I disillusioned her. “No, they’re culling monk parakeets. Ring-neckeds are here to stay.”
“But that dreadful noise! It’s like, it’s like…” She searched for the right simile. “It’s like a dentist’s drill!”
I was taken aback – not by the vehemence of her outrage, but by the inappropriateness of the comparison. A dentist’s drill? The call of the parakeet could perhaps be likened to a screeching banshee or a jay with a loudhailer, but a drill? “Think yourself lucky you don’t live in Australia,” I muttered, where all kinds of avians make a racket in town gardens.
So, my neighbours don’t like nasty noises. Well, neither do I, especially the most intrusive, ear-offending, teeth-tingling and unnecessary noise of modern times: the roar of the leaf-blower.
And here’s the irony. From whose garden does this emanate? My neighbours’! It seems to me that there are people who enjoy watching wildlife but not living with it.
Woodpigeon woe
The bloke on the other side loathes woodpigeons. He once prompted calls to 999 by firing fusillades of gunshots from his garden.

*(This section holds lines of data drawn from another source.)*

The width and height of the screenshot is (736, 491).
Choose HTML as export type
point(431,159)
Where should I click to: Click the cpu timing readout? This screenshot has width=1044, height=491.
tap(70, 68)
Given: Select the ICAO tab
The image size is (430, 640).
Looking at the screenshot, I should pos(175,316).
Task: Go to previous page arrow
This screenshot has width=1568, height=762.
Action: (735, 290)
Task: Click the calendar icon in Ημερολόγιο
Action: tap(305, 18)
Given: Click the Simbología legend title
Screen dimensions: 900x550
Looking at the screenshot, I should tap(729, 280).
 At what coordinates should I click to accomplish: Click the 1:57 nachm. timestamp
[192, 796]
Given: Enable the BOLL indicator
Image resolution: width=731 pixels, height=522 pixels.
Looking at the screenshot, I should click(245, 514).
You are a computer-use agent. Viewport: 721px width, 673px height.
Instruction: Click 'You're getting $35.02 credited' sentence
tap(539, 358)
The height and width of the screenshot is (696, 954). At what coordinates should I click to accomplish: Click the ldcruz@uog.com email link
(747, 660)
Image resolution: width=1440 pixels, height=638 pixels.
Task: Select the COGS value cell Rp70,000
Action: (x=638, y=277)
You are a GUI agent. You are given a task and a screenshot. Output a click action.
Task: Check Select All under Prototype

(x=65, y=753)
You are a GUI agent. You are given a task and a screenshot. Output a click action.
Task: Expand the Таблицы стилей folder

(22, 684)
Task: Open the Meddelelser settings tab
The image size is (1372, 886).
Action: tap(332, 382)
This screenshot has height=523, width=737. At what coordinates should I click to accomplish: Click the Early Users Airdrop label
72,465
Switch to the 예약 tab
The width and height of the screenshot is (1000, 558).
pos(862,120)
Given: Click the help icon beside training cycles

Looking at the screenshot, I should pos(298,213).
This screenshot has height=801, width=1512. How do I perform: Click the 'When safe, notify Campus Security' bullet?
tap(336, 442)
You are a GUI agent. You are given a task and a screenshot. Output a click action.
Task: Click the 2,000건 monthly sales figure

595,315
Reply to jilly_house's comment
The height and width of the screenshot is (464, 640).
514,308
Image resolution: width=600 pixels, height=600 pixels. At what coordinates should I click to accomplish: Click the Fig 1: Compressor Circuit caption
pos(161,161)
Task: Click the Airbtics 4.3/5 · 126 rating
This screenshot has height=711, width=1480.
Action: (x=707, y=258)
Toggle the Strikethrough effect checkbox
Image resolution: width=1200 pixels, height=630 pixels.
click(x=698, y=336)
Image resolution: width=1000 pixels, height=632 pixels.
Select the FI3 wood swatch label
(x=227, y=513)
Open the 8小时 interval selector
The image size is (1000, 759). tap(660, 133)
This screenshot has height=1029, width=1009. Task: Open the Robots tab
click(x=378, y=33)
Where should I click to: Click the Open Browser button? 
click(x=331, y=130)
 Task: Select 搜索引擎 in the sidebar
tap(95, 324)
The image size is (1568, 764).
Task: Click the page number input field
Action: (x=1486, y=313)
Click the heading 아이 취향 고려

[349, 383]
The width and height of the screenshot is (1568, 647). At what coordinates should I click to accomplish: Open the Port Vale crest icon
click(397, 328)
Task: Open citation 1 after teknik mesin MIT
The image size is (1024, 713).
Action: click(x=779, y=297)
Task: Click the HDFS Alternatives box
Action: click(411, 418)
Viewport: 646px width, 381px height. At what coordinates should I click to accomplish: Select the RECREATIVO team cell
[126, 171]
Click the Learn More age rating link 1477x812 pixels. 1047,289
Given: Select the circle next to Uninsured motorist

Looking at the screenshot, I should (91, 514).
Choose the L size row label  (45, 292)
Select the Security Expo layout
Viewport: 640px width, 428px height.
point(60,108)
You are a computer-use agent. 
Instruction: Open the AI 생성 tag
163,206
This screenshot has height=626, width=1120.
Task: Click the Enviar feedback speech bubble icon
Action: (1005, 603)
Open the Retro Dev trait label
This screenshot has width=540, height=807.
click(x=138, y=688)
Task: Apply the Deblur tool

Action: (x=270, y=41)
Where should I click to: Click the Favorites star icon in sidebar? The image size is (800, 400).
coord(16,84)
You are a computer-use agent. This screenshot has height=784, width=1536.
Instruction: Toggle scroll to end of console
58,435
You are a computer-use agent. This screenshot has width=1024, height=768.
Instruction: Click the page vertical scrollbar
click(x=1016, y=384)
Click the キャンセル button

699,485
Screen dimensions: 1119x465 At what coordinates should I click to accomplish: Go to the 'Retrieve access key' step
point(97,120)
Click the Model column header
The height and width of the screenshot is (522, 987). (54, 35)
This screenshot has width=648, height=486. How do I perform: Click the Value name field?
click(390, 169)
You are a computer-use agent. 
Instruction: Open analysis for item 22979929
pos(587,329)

When I enquired what he was doing, he replied: “It’s the pigeons. They keep messing on the garden furniture. It’s okay – the shots are blanks.”
I know that woodpigeons produce purple poo that quick-dries to the consistency of reinforced concrete, which can desecrate both garden furniture and windscreens, but that is no excuse for sitting in your town-house garden, blasting away. As the police told him.
It’s all a question of attitude. Just as one man’s weeds are another’s wildflowers, one man’s pests are another’s ‘pets’.
Exterminate...
Next door’s wasps are likely to feel the fatal thwack of The Sunday Telegraph, while mine are coaxed into a wine glass with a postcard and released to freedom.
The velvet-furred family of baby rats that played among my gnomes two years ago were as cute as any mice, but next door muttered about “getting a man in”. I suspect he did. I haven’t seen a rat since.
I am also sure that somebody “got a man in” last year, when three fox-cub corpses were found in various gardens. Though I don’t believe that it was next door, because they have become rather fond of our local fox. This is despite – or perhaps because of – the fact that he is a bit of a scamp.
Cheeky chap
Recently one morning, I heard an incensed curse from over the garden fence: “That bloody fox!”
“What’s he done now?” I asked, with appropriate neighbourly concern.
“The damn thing’s gone and stolen my slippers!”
“The fox came into your house?”
“No. I left them out on the patio, and he’s had ’em!”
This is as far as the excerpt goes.